Felicity Huffman and Lori Loughlin didn’t enter a plea today in their appearances in federal court in Boston in the widespread elite college bribery scheme for they both have been indicted. But prison time for the Hollywood stars is looking more and more likely.
Mindful of the intense spotlight on the case, prosecutors are determined to see the American Crime and Fuller House actors spend time behind bars if they are found guilty, sources tell Deadline. As the duo exited the federal courthouse in Beantown in the past few minutes, the usual rap on the knuckles that such high-profile white-collar crime defendants typically receive is increasingly not an option for authorities.
The charges Huffman and Loughlin face carry a potential maximum sentence of five years.
Rumblings among law enforcement indicate the actors are more than likely looking at a penalty of somewhere around six months to just under two years behind bars. The actual time sentenced and potential probation and fines could, in no small part, depend on how much the duo cooperate with the ongoing probe, I’m told.
The relatively short preliminary and fairly perfunctory hearing appearance Wednesday at The John Joseph Moakley United States Courthouse in Boston by the heavily lawyered-up Huffman and Loughlin comes just over two weeks after a swath of indictments came from the FBI and the U.S. Attorney for the District of Massachusetts.
The indictments, made public on March 12, saw 50 people charged in the nationwide $25 million scam by William Singer and his phony Key Worldwide Foundation. They promised to fast-track the kids of the wealthy to top schools with fake athletic credentials or phony SAT scores.
Among the 33 well-heeled parents arrested, Huffman and Loughlin are being charged with conspiracy to commit mail fraud and honest services fraud, according to the unsealed indictment.
In front of Magistrate Judge Page Kelly today, Huffman and Loughlin joined several other indicted parents in a fairly standard hearing where they were asked whether they understood the charges they face. Individually, both had to ink paperwork related to their bail, respectively $250,000 and $1,000,000, turn over their passports, and agree to a number of conditions involving talking to witnesses and more.

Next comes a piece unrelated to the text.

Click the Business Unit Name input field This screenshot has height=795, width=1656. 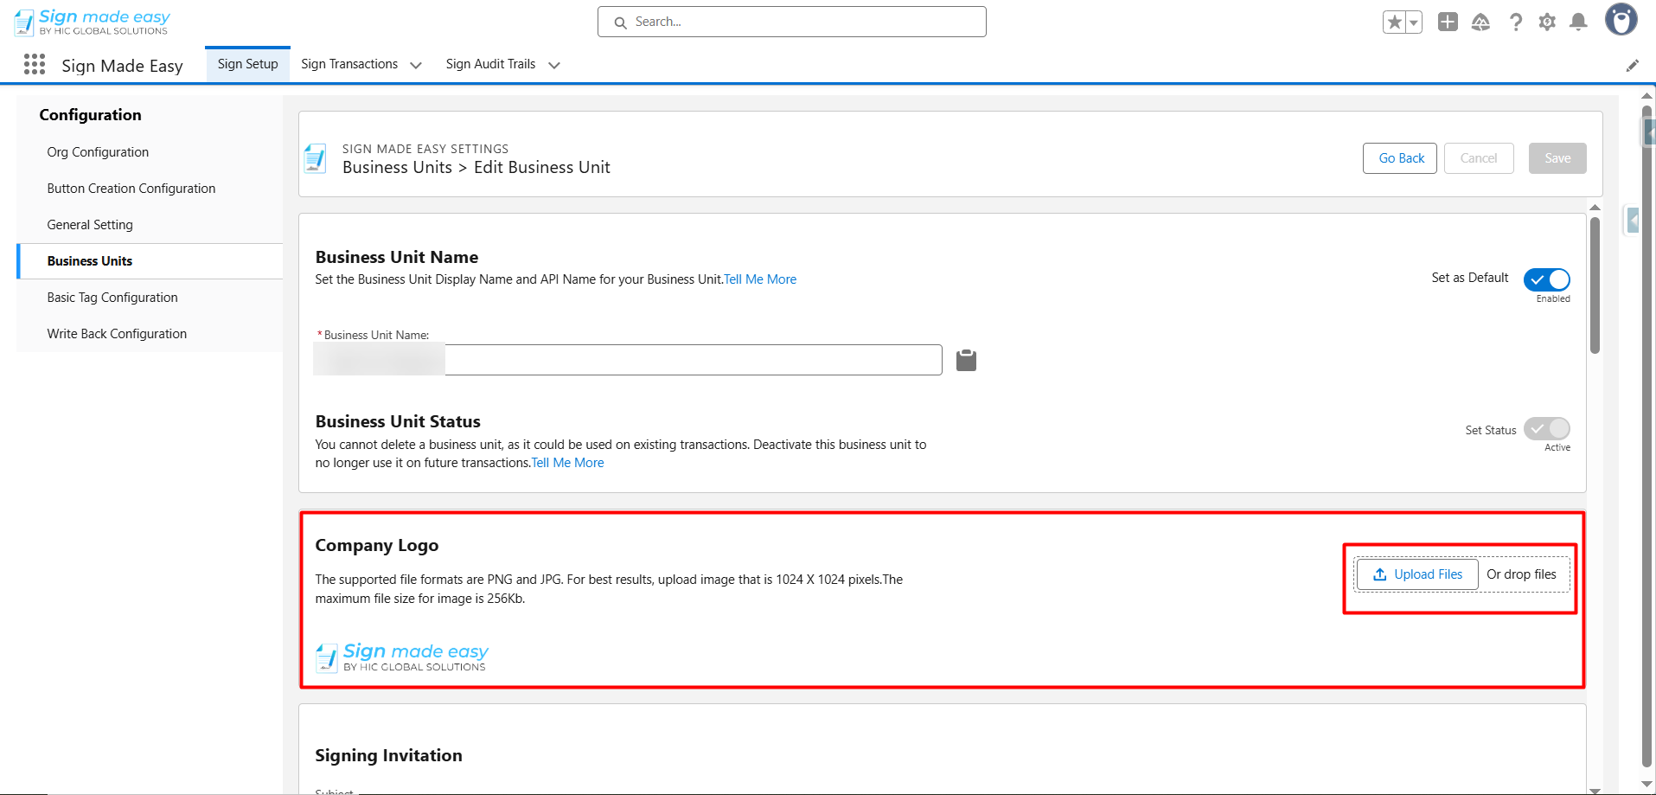click(692, 360)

Ex-When Calls The Heart lead Loughlin made a point of shaking hands with the three federal prosecutors before her segment of the hearing started.
The actor and Huffman also scored a small win when Kelly denied the feds’ request that they should not be able to discuss the situation with their children or spouses. In Loughlin’s case, that’s dramatically unrealistic, as her husband is also under indictment. While Huffman’s husband William H. Macy is cited in transcripts in the initial indictment, the Shameless actor is not a defendant in the case – at least not this year.

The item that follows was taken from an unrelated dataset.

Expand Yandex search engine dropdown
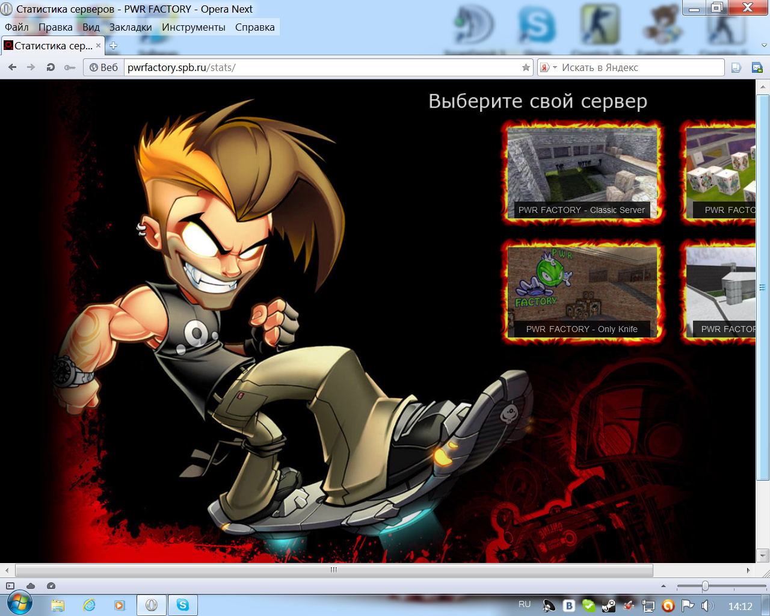This screenshot has width=770, height=616. click(555, 67)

Unlike Huffman’s arraignment hearing in downtown Los Angeles on March 12, Macy was not in court today in Boston.
Singer and several coaches from top schools entered guilty pleas on March 12. The former call center manager is said to be cooperating fully with authorities in a probe that is expected to see more high-profile indictments and perhaps even charges from the IRS.
As part of a year-long investigation by the feds, the UTA-repped Loughlin and her fashion designer husband Mossimo Giannulli were snared after being caught paying “bribes totaling $500,000 in exchange for having their two daughters designated as recruits to the USC crew team — despite the fact that they did not participate in crew — thereby facilitating their admission to USC,” according to the 200-page indictment.
Huffman “made a purported charitable contribution of $15,000 to participate in the college entrance exam cheating scheme on behalf of her eldest daughter,” according to the lengthy March 6 indictment. The CAA-repped Huffman also paid an undisclosed sum to an individual who “controlled” a Los Angeles SAT testing center to fix her daughter’s incorrect exam answers. That effort led to a massive increase in the daughter’s test score and consequently admission to a top college.
Having said that, the next few weeks will start to see the pace of this sprawling case speed up as defendants and their attorneys look for deals with the feds and put on the table what they can offer.
At the same time, the investigation continues.